“O Tribunal simplesmente adiou a decisão ao afirmar que de momento ‘se ignora quase por completo os moldes concretos em que vai ser exercida esta mesma actividade pelo município’, deixando a porta aberta à instauração de nova ação quando conhecer, em concreto, tal factualidade. De qualquer modo e apesar disso, a Transcunhavai interpor recurso dessa decisão.”
Esta é a posição da Transcunha, , empresa do grupo Avic, concessionária, até setembro próximo, dos Transportes Urbanos de Viana, às declarações do presidente da Câmara de Viana do Castelo, Luís Nobre, proferidas na última sexta-feira, de que o Tribunal de Trabalho declarou improcedente a ação interposta pela Transcunha para garantir o emprego dos seus motoristas, face à decisão da autarquia em assumir os transportes públicos.
Na oportunidade, o autarca anunciou que a decisão “ainda é passível de recurso”, mas sublinhou que o município “fez tudo bem neste processo”, tendo dito que pediu pareceres à Comissão de Coordenação e Desenvolvimento Regional do Norte (CCDR-N), Autoridade de Mobilidade e Transportes (AMT) e à ACT- Autoridade para as Condições de Trabalho.
“Apesar das declarações públicas do Sr. Presidente da Câmara Municipal de Viana do Castelo, que alega que a admissão destes trabalhadores poderia configurar uma ilegalidade, a sentença proferida pelo Juízo do Trabalho de Viana do Castelo no processo n.o 260/25.4T8VCT é clara ao afirmar que a lei se aplica quer a entidades públicas, quer a privadas, e que a Diretiva 2001/23/CE e o artigo 285.o do Código do Trabalho são aplicáveis também à Administração Pública, sempre que esta assume uma atividade económica anteriormente exercida por uma entidade concessionada”, sustenta a Transcunha que diz que o tribunal confirma a tese da empresa.
Esta defende que “o artigo 285.o do Código do Trabalho aplica-se também às entidades públicas; o serviço de transporte público constitui uma unidade económica, para efeitos de aplicação da diretiva europeia 2001/23/CE; e a transmissão de contratos de trabalho impõe-se sempre que se verifique a manutenção da identidade da unidade económica — independentemente de o novo operador ser público ou privado”.

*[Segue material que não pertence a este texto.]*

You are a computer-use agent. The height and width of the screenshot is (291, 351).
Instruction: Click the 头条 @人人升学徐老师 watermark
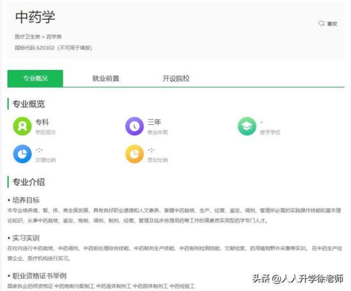pos(298,279)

“A questão essencial prende-se unicamente com a demonstração factual da continuidade da atividade, a qual será facilmente comprovada no momento oportuno”, observa a Transcunha.
Lembra, a propósito, que o “Município já declarou publicamente que irá manter a rede de transportes existente, com ligeiras alterações, e substituir a atual frota por novos veículos elétricos, replicando assim os meios materiais e humanos já em operação. Esta realidade configura, nos termos do artigo 285.o do Código do Trabalho e da Diretiva 2001/23/CE, uma reversão de unidade económica com manutenção dos direitos dos trabalhadores.”
A Transcunha lamenta “o Município de Viana do Castelo não tenha assumido qualquer responsabilidade social ou institucional para com estes profissionais”, acusando-o de ter “aberto ilegalmente concursos para contratos a termo resolutivo incerto sem esclarecer o motivo dessa precaridade.”
Finalmente, garante que “responsabilizará a Câmara Municipal de Viana do Castelo de todos os prejuízos causados com os direitos dos seus trabalhadores caso não seja cumprida a lei.”